Specimen Material dead weight Disk speed Diamond Copper 2.04 g 0.3 RPM (200 m / s) Result: The vertical and tangential forces input to the computer from the sensor of the pinned part through the signal output part appear as friction coefficients through calculations. The value of is shown to be around 1, but it remains lower after 40 seconds when the rotation stops.

The measurement signal detected as described above is sent to the data output unit 72 through the signal output unit 50, and the phenomenon of friction wear occurring at the contact point passes through the image output unit 71 and appears to the measurer in friction wear phenomenon. Provide a variety of information.

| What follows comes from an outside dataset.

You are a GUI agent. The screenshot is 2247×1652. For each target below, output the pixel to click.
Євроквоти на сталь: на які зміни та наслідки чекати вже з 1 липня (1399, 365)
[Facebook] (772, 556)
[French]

The micro tribo tester embodying the friction wear test and visualization in the scanning electron microscope according to the present invention is equipped with a staging pin fixing part inside the cell and a disk rotating means capable of rotating the disk at a low speed. Regardless of the test specimen, the specimen and the pin remain vertical, and the friction wear phenomenon occurring at the contact point between the pin and the specimen can be observed in real time, and accurate friction coefficient can be measured.

Claims (5)

A pin-on disk device with a disk on which the specimen is installed and a signal output device for detecting the state of the specimen; In the micro tribo tester embodying the friction wear experiment and visualization in a scanning electron microscope consisting of a data output device connected to the signal output device for outputting the detected signal numerically, Disk rotating means (10) for rotating the disk (90) at low speed; A pin fixing part installed inside the saw 60 by forming a stage fixing part 41 into which the stage is inserted while fixing the pin 45 in contact with the specimen 20 installed on the disk rotating means 10. 40; A micro tribo tester embodying friction wear experiments and visualization in a scanning electron microscope, characterized in that it comprises a display means for outputting the signal detected by the signal output device as an image and data. According to claim 1, wherein the pin fixing portion 40 is a stage fixing portion 41 fixed on the stage, the bracket 42 for supporting the rotating bar while forming the tip of the stage fixing portion, and the bracket 42 between A rotary bar 46 fixed to the pin 46 and having a pin fixing hole 44, a weight 46a coupled to one end of the rotary bar 46, and a sensor 47 for detecting contact between the pin and the specimen. Micro tribo tester embodying the friction wear experiment and visualization in a scanning electron microscope, characterized in that consisting of. The microtree of claim 1, wherein the frictional wear experiment and visualization in a scanning electron microscope capable of measuring a tangential frictional force with respect to the specimen 20 on the disk 90 having a three degree of freedom in space is realized. Bo tester. The scanning electron microscope according to claim 1, wherein the disk rotating means (10) is composed of a worm gear and a spur gear, and a reduction gear ratio of about 60: 1 and a rotation speed of 0.01 RPM. Micro tribo tester with friction wear test and visualization The frictional wear experiment and visualization in a scanning electron microscope which can freely change the contact angle by adjusting the angle of the fixed pin 45 and the angle of the moving specimen 20 alone or together. Implemented micro tribo tester.